__The request__
Reproduce every line of the material below word for word, without any changes.

__Dataset items__
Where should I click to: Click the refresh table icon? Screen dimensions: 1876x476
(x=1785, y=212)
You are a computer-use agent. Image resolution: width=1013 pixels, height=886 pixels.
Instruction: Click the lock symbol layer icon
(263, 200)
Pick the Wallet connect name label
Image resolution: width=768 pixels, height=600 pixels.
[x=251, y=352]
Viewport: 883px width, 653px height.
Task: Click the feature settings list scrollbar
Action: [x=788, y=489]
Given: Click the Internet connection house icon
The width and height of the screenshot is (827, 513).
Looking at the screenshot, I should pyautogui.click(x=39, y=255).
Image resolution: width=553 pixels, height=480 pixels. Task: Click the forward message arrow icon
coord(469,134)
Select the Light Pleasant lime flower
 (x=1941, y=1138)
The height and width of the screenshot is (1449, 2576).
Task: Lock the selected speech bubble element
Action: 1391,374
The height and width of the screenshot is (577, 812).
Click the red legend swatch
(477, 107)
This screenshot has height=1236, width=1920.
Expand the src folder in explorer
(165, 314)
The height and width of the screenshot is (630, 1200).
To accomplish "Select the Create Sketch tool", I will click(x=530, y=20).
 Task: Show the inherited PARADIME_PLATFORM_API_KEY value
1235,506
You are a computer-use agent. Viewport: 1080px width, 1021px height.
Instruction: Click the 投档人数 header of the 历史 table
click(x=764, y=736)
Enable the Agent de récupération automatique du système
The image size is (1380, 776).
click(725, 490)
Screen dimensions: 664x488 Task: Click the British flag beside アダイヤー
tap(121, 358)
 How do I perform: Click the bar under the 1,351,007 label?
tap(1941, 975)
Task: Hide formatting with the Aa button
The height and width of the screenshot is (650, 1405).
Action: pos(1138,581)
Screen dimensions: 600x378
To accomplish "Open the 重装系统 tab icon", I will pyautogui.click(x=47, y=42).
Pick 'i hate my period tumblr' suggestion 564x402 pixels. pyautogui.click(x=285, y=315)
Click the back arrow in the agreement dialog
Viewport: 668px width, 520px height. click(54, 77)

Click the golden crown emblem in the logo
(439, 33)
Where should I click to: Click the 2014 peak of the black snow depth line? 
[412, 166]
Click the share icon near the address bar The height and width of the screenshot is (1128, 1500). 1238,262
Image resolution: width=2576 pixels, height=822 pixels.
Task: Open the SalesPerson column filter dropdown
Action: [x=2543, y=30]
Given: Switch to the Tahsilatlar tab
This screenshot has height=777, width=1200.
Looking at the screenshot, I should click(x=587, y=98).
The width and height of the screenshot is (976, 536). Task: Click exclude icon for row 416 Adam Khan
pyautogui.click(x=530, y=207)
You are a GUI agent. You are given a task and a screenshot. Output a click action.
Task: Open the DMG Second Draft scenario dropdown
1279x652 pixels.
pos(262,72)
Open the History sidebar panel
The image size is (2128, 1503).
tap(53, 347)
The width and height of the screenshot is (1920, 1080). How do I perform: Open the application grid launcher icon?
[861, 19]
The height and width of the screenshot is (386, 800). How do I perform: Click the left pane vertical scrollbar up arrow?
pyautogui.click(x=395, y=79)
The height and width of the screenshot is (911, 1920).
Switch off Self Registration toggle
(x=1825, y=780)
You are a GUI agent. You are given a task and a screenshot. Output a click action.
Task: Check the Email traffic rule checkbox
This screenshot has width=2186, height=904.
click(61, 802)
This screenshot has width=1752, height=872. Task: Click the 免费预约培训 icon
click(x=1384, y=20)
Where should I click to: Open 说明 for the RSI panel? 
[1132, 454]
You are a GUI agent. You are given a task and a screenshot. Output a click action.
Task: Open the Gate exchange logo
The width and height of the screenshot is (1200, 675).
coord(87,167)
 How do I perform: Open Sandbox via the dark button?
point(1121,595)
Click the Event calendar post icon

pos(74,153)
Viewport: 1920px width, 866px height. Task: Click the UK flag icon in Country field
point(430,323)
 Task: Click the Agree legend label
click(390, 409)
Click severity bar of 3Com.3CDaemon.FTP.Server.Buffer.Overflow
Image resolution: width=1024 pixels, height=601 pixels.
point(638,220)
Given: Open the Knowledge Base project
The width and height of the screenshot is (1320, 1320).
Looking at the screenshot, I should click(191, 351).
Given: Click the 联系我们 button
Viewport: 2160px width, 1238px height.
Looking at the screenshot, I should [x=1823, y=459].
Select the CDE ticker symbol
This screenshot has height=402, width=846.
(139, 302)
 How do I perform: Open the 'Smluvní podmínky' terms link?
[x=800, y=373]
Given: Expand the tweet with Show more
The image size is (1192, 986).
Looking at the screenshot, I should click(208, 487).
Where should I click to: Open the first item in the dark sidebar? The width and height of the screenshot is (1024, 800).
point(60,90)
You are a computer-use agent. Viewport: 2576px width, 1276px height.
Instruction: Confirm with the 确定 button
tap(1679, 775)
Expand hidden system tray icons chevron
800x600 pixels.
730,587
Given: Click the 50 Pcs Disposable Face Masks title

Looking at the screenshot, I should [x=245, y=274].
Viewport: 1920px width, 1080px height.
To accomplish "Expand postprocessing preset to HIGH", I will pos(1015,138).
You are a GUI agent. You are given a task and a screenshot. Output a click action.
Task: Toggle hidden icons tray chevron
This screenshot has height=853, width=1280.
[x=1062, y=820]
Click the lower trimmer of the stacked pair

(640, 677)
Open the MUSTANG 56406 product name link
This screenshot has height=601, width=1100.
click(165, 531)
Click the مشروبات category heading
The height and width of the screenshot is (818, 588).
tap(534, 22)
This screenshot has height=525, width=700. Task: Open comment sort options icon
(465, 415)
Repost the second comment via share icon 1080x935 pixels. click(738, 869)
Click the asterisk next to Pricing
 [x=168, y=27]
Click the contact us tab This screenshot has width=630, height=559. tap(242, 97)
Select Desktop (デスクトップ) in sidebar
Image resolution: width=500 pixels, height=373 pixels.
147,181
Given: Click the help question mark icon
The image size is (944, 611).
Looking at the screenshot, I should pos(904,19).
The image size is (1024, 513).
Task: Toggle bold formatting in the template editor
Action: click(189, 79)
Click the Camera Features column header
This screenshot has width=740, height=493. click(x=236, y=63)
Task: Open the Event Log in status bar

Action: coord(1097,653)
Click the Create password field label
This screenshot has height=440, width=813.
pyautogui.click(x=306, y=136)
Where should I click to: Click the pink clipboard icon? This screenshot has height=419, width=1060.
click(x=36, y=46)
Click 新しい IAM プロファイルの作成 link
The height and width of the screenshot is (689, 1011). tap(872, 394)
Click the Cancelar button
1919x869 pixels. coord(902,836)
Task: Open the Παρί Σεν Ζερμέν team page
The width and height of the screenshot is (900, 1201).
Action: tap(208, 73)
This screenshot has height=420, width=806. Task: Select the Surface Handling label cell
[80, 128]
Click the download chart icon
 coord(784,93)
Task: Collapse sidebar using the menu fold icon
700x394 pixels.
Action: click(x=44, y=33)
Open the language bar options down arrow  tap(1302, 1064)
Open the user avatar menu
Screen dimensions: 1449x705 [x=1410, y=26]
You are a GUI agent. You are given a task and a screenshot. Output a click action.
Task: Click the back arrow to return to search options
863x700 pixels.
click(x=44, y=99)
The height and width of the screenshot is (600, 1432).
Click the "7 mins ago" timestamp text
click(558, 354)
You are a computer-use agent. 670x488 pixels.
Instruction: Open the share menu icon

__Solution__
Where should I click to: Click the refresh table icon? Screen dimensions: 1876x476
(x=1785, y=212)
You are a computer-use agent. Image resolution: width=1013 pixels, height=886 pixels.
Instruction: Click the lock symbol layer icon
(263, 200)
Pick the Wallet connect name label
Image resolution: width=768 pixels, height=600 pixels.
[x=251, y=352]
Viewport: 883px width, 653px height.
Task: Click the feature settings list scrollbar
Action: [x=788, y=489]
Given: Click the Internet connection house icon
The width and height of the screenshot is (827, 513).
Looking at the screenshot, I should pyautogui.click(x=39, y=255).
Image resolution: width=553 pixels, height=480 pixels. Task: Click the forward message arrow icon
coord(469,134)
Select the Light Pleasant lime flower
 (x=1941, y=1138)
The height and width of the screenshot is (1449, 2576).
Task: Lock the selected speech bubble element
Action: 1391,374
The height and width of the screenshot is (577, 812).
Click the red legend swatch
(477, 107)
This screenshot has height=1236, width=1920.
Expand the src folder in explorer
(165, 314)
The height and width of the screenshot is (630, 1200).
To accomplish "Select the Create Sketch tool", I will click(x=530, y=20).
 Task: Show the inherited PARADIME_PLATFORM_API_KEY value
1235,506
You are a computer-use agent. Viewport: 1080px width, 1021px height.
Instruction: Click the 投档人数 header of the 历史 table
click(x=764, y=736)
Enable the Agent de récupération automatique du système
The image size is (1380, 776).
click(725, 490)
Screen dimensions: 664x488 Task: Click the British flag beside アダイヤー
tap(121, 358)
 How do I perform: Click the bar under the 1,351,007 label?
tap(1941, 975)
Task: Hide formatting with the Aa button
The height and width of the screenshot is (650, 1405).
Action: pos(1138,581)
Screen dimensions: 600x378
To accomplish "Open the 重装系统 tab icon", I will pyautogui.click(x=47, y=42).
Pick 'i hate my period tumblr' suggestion 564x402 pixels. pyautogui.click(x=285, y=315)
Click the back arrow in the agreement dialog
Viewport: 668px width, 520px height. click(54, 77)

Click the golden crown emblem in the logo
(439, 33)
Where should I click to: Click the 2014 peak of the black snow depth line? 
[412, 166]
Click the share icon near the address bar The height and width of the screenshot is (1128, 1500). 1238,262
Image resolution: width=2576 pixels, height=822 pixels.
Task: Open the SalesPerson column filter dropdown
Action: [x=2543, y=30]
Given: Switch to the Tahsilatlar tab
This screenshot has height=777, width=1200.
Looking at the screenshot, I should click(x=587, y=98).
The width and height of the screenshot is (976, 536). Task: Click exclude icon for row 416 Adam Khan
pyautogui.click(x=530, y=207)
You are a GUI agent. You are given a task and a screenshot. Output a click action.
Task: Open the DMG Second Draft scenario dropdown
1279x652 pixels.
pos(262,72)
Open the History sidebar panel
The image size is (2128, 1503).
tap(53, 347)
The width and height of the screenshot is (1920, 1080). How do I perform: Open the application grid launcher icon?
[861, 19]
The height and width of the screenshot is (386, 800). How do I perform: Click the left pane vertical scrollbar up arrow?
pyautogui.click(x=395, y=79)
The height and width of the screenshot is (911, 1920).
Switch off Self Registration toggle
(x=1825, y=780)
You are a GUI agent. You are given a task and a screenshot. Output a click action.
Task: Check the Email traffic rule checkbox
This screenshot has width=2186, height=904.
click(61, 802)
This screenshot has width=1752, height=872. Task: Click the 免费预约培训 icon
click(x=1384, y=20)
Where should I click to: Open 说明 for the RSI panel? 
[1132, 454]
You are a GUI agent. You are given a task and a screenshot. Output a click action.
Task: Open the Gate exchange logo
The width and height of the screenshot is (1200, 675).
coord(87,167)
 How do I perform: Open Sandbox via the dark button?
point(1121,595)
Click the Event calendar post icon

pos(74,153)
Viewport: 1920px width, 866px height. Task: Click the UK flag icon in Country field
point(430,323)
 Task: Click the Agree legend label
click(390, 409)
Click severity bar of 3Com.3CDaemon.FTP.Server.Buffer.Overflow
Image resolution: width=1024 pixels, height=601 pixels.
point(638,220)
Given: Open the Knowledge Base project
The width and height of the screenshot is (1320, 1320).
Looking at the screenshot, I should click(191, 351).
Given: Click the 联系我们 button
Viewport: 2160px width, 1238px height.
Looking at the screenshot, I should [x=1823, y=459].
Select the CDE ticker symbol
This screenshot has height=402, width=846.
(139, 302)
 How do I perform: Open the 'Smluvní podmínky' terms link?
[x=800, y=373]
Given: Expand the tweet with Show more
The image size is (1192, 986).
Looking at the screenshot, I should click(208, 487).
Where should I click to: Open the first item in the dark sidebar? The width and height of the screenshot is (1024, 800).
point(60,90)
You are a computer-use agent. Viewport: 2576px width, 1276px height.
Instruction: Confirm with the 确定 button
tap(1679, 775)
Expand hidden system tray icons chevron
800x600 pixels.
730,587
Given: Click the 50 Pcs Disposable Face Masks title

Looking at the screenshot, I should [x=245, y=274].
Viewport: 1920px width, 1080px height.
To accomplish "Expand postprocessing preset to HIGH", I will pos(1015,138).
You are a GUI agent. You are given a task and a screenshot. Output a click action.
Task: Toggle hidden icons tray chevron
This screenshot has height=853, width=1280.
[x=1062, y=820]
Click the lower trimmer of the stacked pair

(640, 677)
Open the MUSTANG 56406 product name link
This screenshot has height=601, width=1100.
click(165, 531)
Click the مشروبات category heading
The height and width of the screenshot is (818, 588).
tap(534, 22)
This screenshot has height=525, width=700. Task: Open comment sort options icon
(465, 415)
Repost the second comment via share icon 1080x935 pixels. click(738, 869)
Click the asterisk next to Pricing
 [x=168, y=27]
Click the contact us tab This screenshot has width=630, height=559. tap(242, 97)
Select Desktop (デスクトップ) in sidebar
Image resolution: width=500 pixels, height=373 pixels.
147,181
Given: Click the help question mark icon
The image size is (944, 611).
Looking at the screenshot, I should pos(904,19).
The image size is (1024, 513).
Task: Toggle bold formatting in the template editor
Action: click(189, 79)
Click the Camera Features column header
This screenshot has width=740, height=493. click(x=236, y=63)
Task: Open the Event Log in status bar

Action: coord(1097,653)
Click the Create password field label
This screenshot has height=440, width=813.
pyautogui.click(x=306, y=136)
Where should I click to: Click the pink clipboard icon? This screenshot has height=419, width=1060.
click(x=36, y=46)
Click 新しい IAM プロファイルの作成 link
The height and width of the screenshot is (689, 1011). tap(872, 394)
Click the Cancelar button
1919x869 pixels. coord(902,836)
Task: Open the Παρί Σεν Ζερμέν team page
The width and height of the screenshot is (900, 1201).
Action: tap(208, 73)
This screenshot has height=420, width=806. Task: Select the Surface Handling label cell
[80, 128]
Click the download chart icon
 coord(784,93)
Task: Collapse sidebar using the menu fold icon
700x394 pixels.
Action: click(x=44, y=33)
Open the language bar options down arrow  tap(1302, 1064)
Open the user avatar menu
Screen dimensions: 1449x705 [x=1410, y=26]
You are a GUI agent. You are given a task and a screenshot. Output a click action.
Task: Click the back arrow to return to search options
863x700 pixels.
click(x=44, y=99)
The height and width of the screenshot is (600, 1432).
Click the "7 mins ago" timestamp text
click(558, 354)
You are a computer-use agent. 670x488 pixels.
Instruction: Open the share menu icon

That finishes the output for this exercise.